## Passage

--- start ---

As discussed above, stainless steel has a very tight and tenacious layer of
chromium oxide that prevents corrosion of the metal from oxygen and from the
common pH ranges found in feedwater.
Establishing
and maintaining a good oxide layer on carbon steel is critical to minimizing
FAC. Copper oxides are also protective—as long as they remain in place.
Particularly in
the case of copper alloys, the oxide layer can be easily disrupted. Research
has shown that one of the most corrosive times for copper alloys is when they
cycle between a reducing and oxidizing condition. Therefore, it is imperative
that mixed-metallurgy feedwater systems contain sufficient reducing agent such
as hydrazine or carbohydrazide to maintain a reducing condition at all times.
A reducing
condition is not the same as the absence of dissolved oxygen. Regardless of how
well the deaerator is functioning, if there are copper feedwater heaters in the
system, the continuous addition of a reducing agent is required to achieve the
negative ORP that is protective of copper alloys.
All volatile
reducing agents used in utility cycles break down at temperatures typically
associated with HP feedwater heaters or the economizer—and certainly by the
time the water reaches the boiler. Therefore, regardless of which reducing
agent is added to the condensate pump discharge, there is no protection for the
copper alloy condenser tubes against the combined effect of dissolved oxygen,
carbon dioxide, and ammonia. This is why it is so critical to minimize air
in-leakage and control feedwater pH.
Many units have
been replacing copper alloy feedwater heaters with carbon steel or stainless
steel tubes over the years. When the last copper feedwater heater is replaced,
the reducing agent can almost always be eliminated, regardless of whether the
condenser contains copper alloys or not.

--- end ---

## Records for this task
--- start ---

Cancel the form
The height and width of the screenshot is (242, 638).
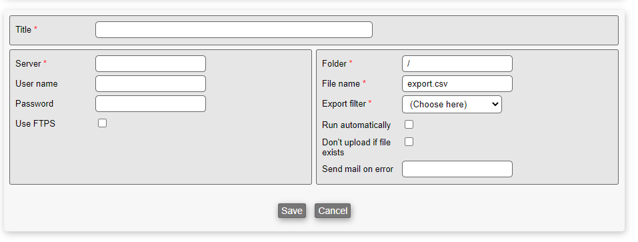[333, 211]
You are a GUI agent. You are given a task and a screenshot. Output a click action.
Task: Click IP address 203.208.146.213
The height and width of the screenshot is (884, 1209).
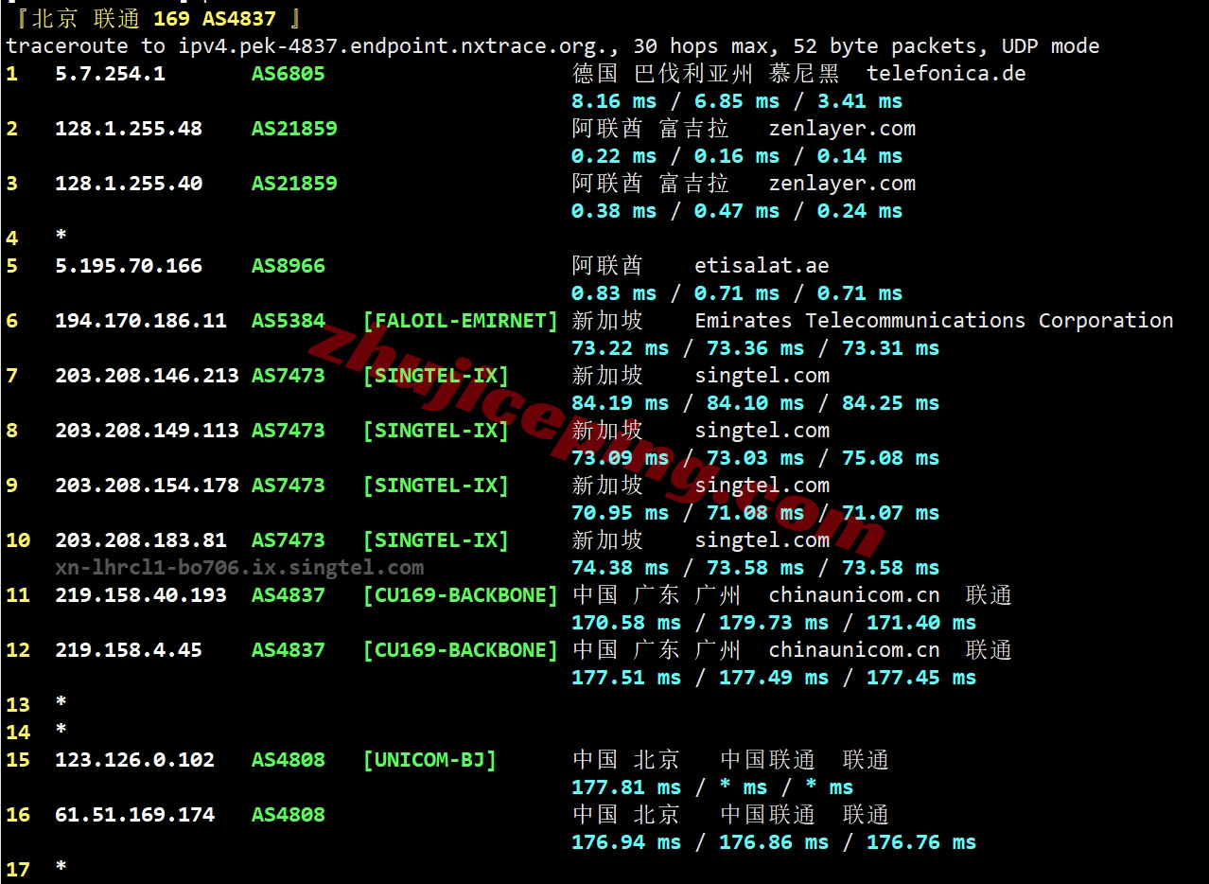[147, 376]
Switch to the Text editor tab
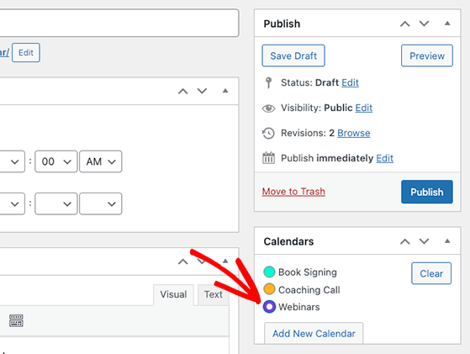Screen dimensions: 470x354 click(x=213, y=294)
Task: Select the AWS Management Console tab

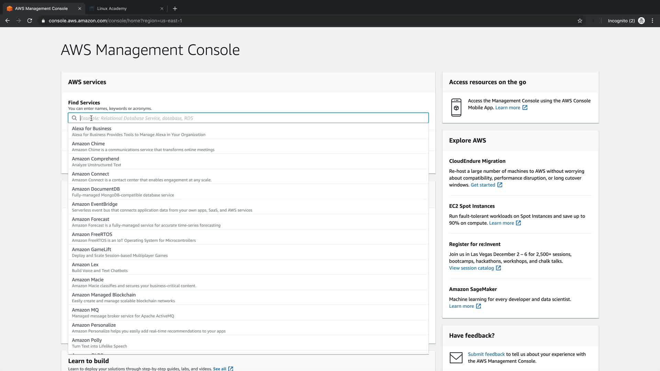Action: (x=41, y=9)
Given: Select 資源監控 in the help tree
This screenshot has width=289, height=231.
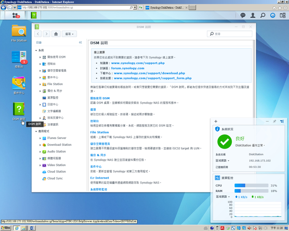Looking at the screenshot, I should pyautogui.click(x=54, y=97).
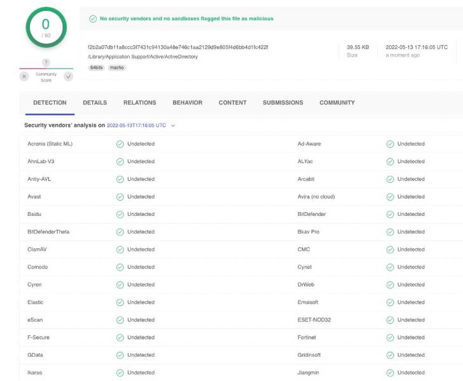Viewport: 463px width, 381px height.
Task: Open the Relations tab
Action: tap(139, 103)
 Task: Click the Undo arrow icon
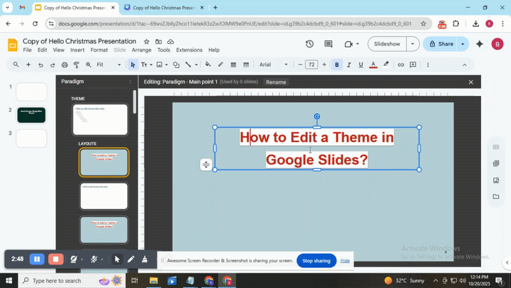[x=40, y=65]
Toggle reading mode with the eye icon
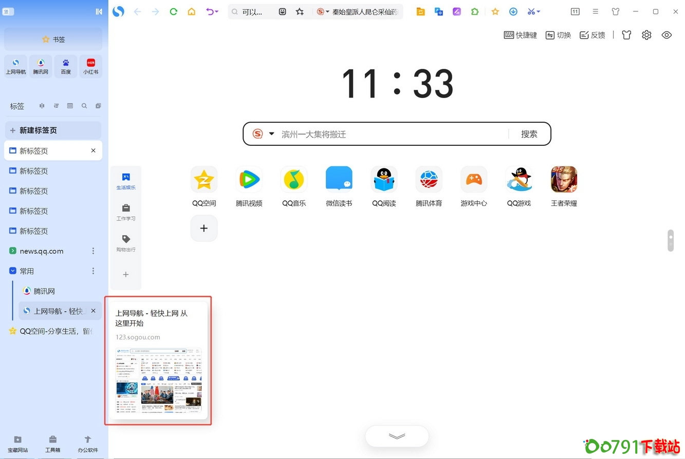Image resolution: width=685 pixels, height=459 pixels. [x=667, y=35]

--- end ---
--- start ---

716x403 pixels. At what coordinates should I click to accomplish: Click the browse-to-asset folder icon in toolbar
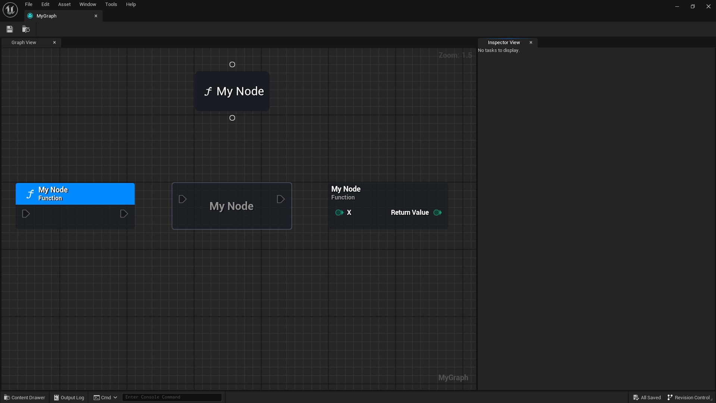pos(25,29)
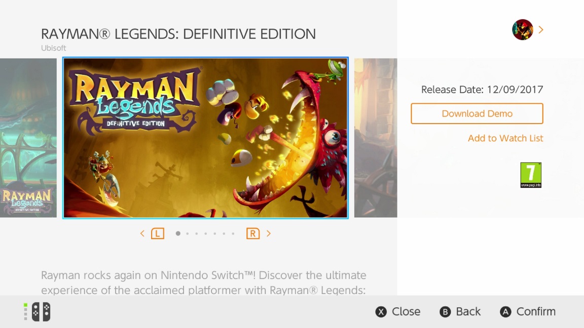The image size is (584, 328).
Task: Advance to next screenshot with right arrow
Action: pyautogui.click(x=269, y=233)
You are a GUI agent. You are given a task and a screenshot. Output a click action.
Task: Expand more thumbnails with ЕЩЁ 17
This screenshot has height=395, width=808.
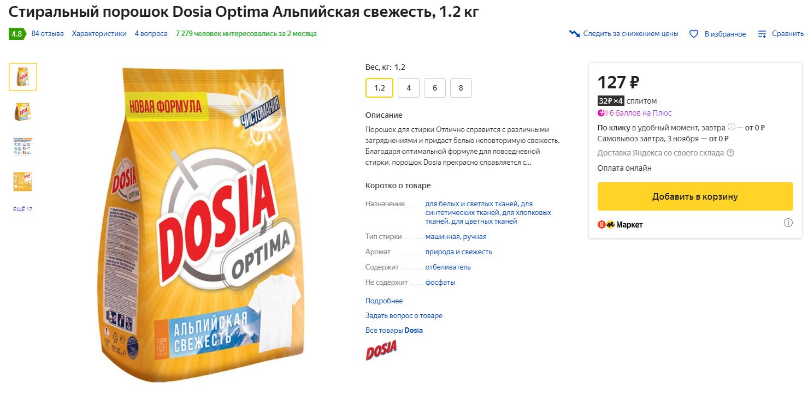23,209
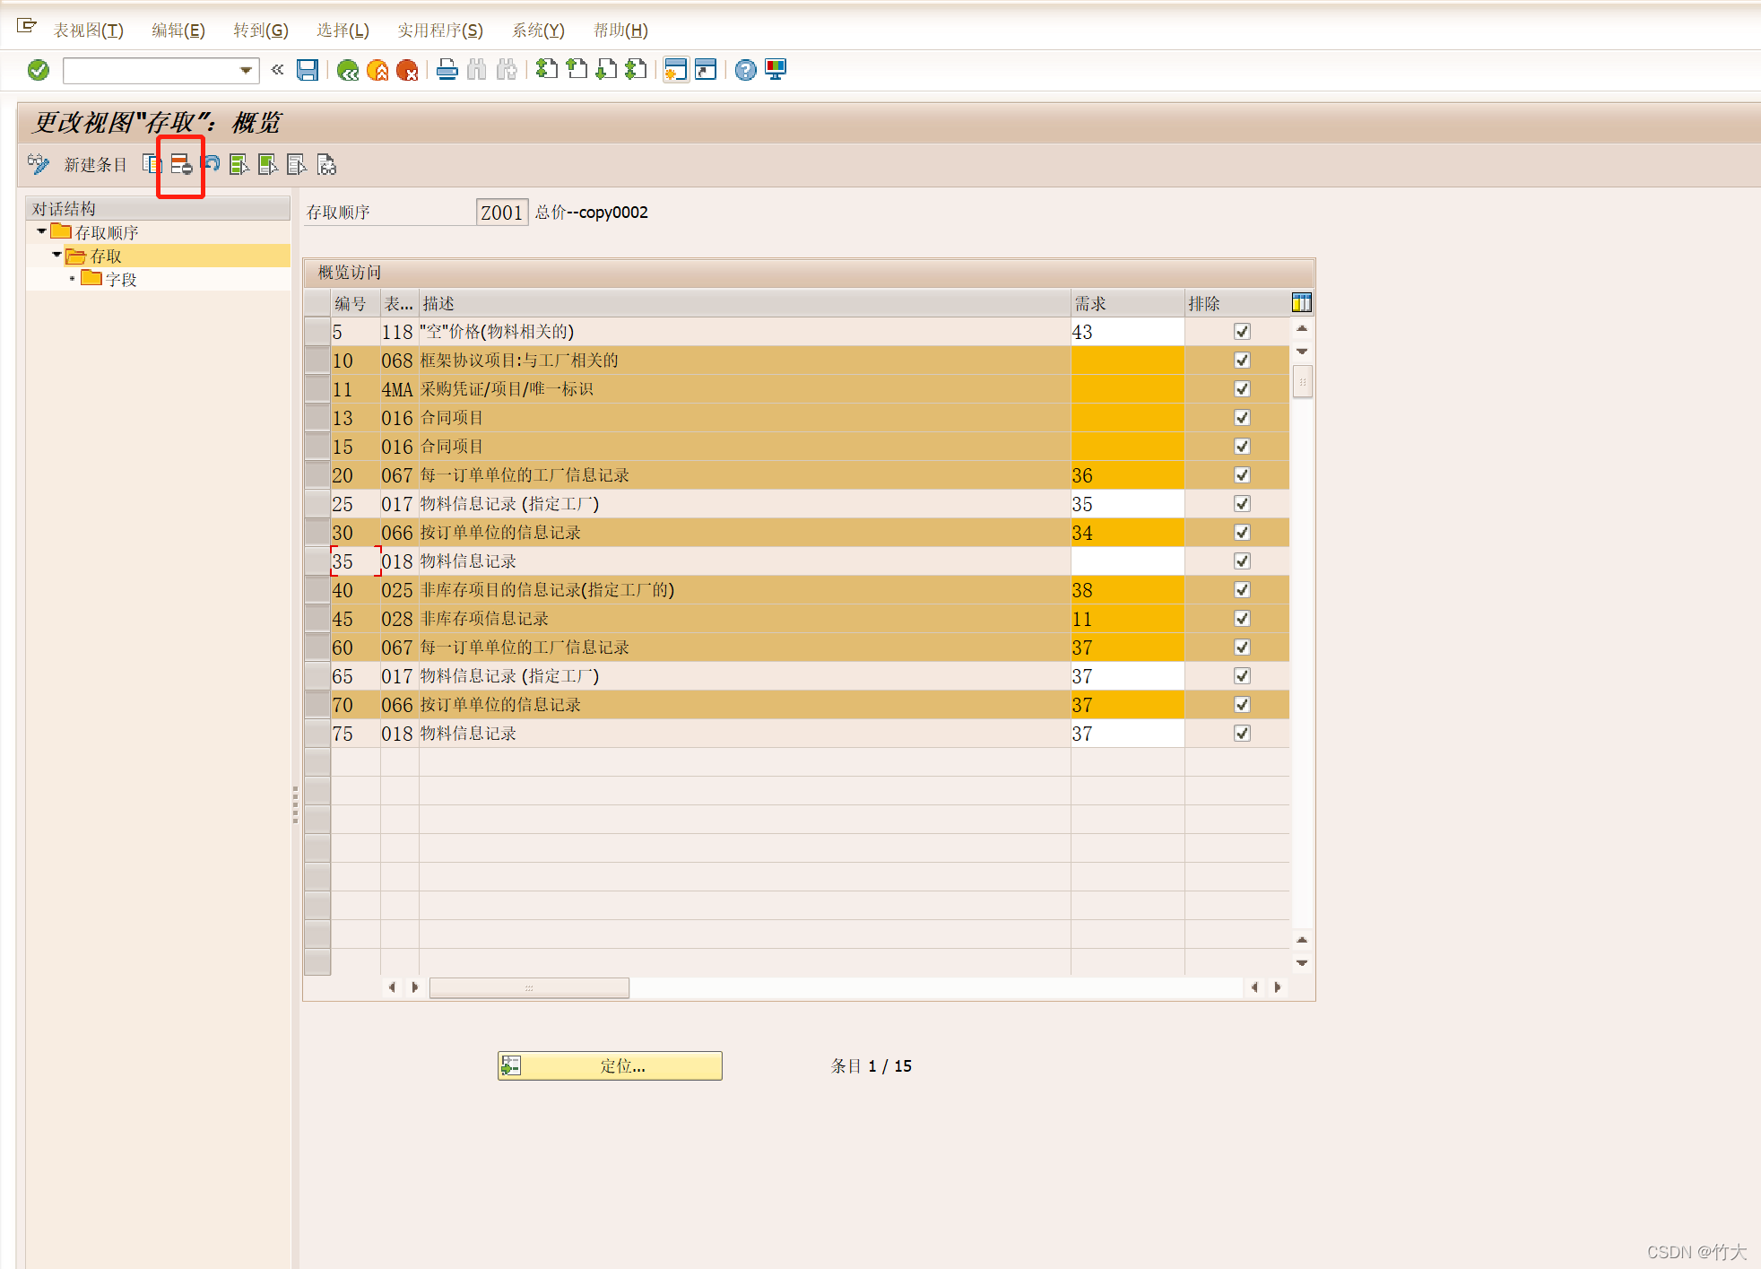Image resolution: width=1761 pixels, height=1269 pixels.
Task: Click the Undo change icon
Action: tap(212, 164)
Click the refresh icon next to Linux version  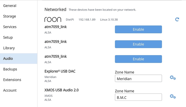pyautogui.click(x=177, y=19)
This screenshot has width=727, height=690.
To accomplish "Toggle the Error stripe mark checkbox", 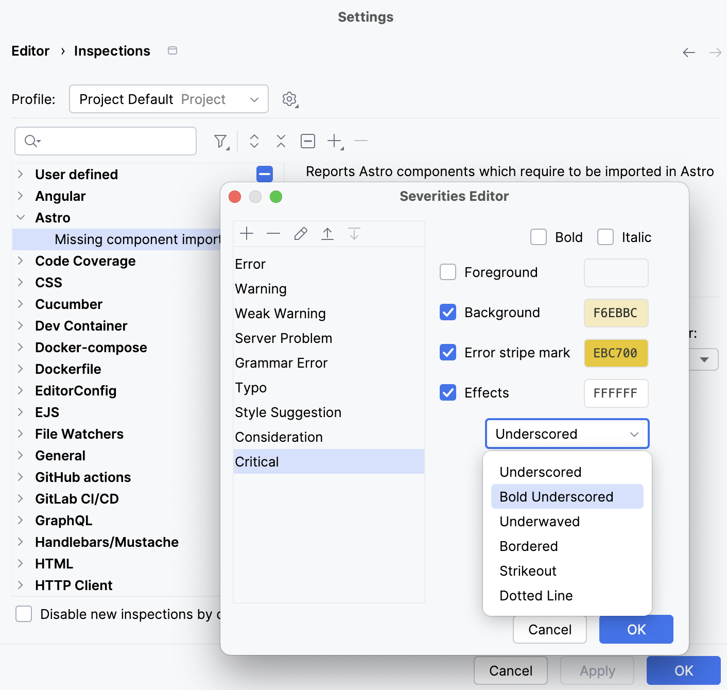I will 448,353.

--- end ---
--- start ---

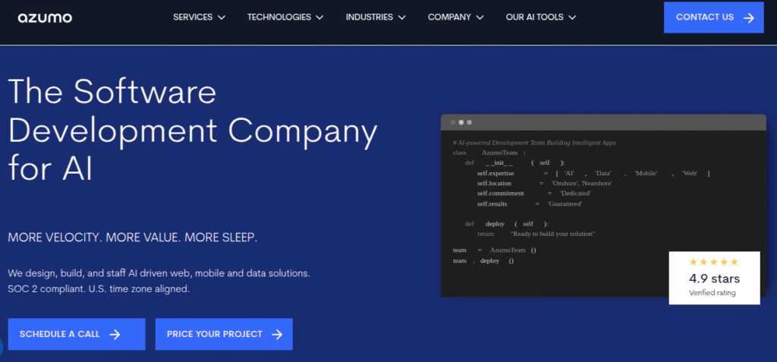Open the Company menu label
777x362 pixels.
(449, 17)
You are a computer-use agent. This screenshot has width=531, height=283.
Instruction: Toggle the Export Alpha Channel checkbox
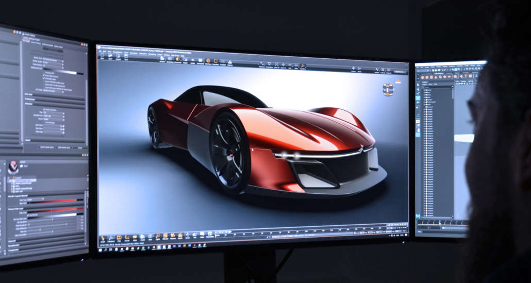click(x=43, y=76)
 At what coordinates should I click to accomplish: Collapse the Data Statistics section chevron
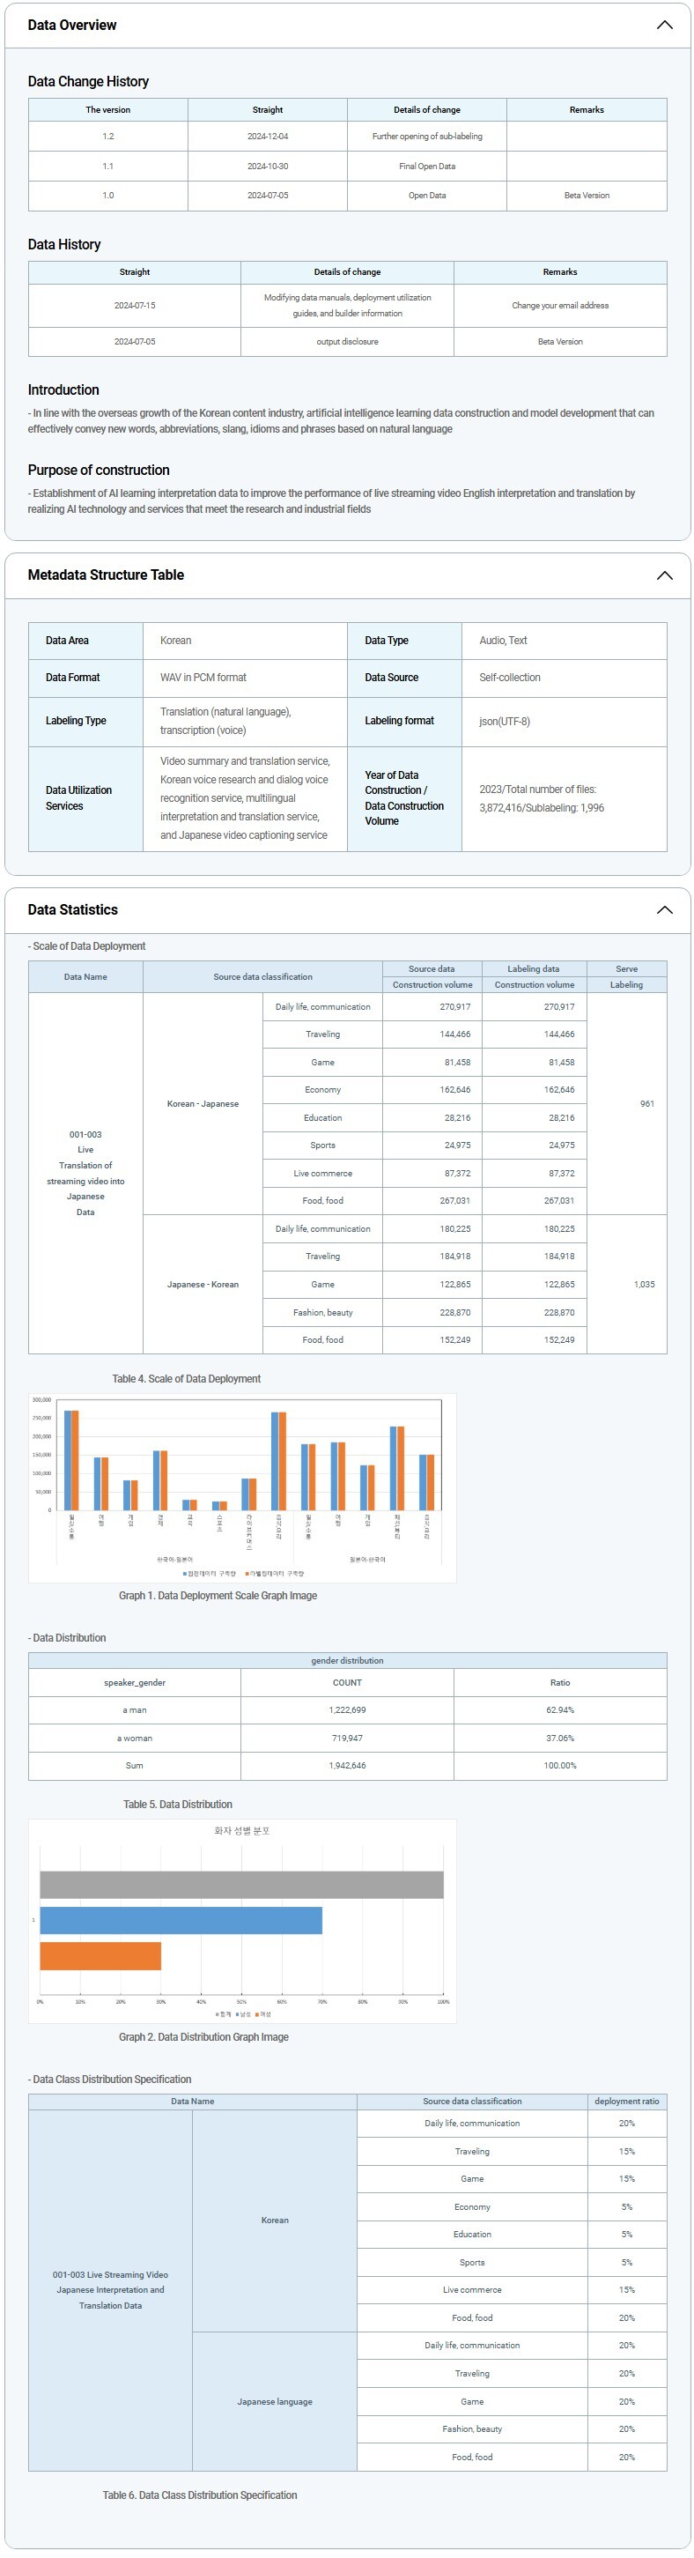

--- end ---

## Problems to solve
1) According to the feedwater chemistry passage, copper alloy condenser tubes have no protection against the combined effect of which substances? List all of them.
2) Pull out every line of the rows that contains the string "Select", matching case.
The passage and the rows are unrelated to each other.

## Final results
1) Dissolved oxygen, carbon dioxide, and ammonia.

2)
Task: Select the AWS Management Console tab
Given: Select 資源監控 in the help tree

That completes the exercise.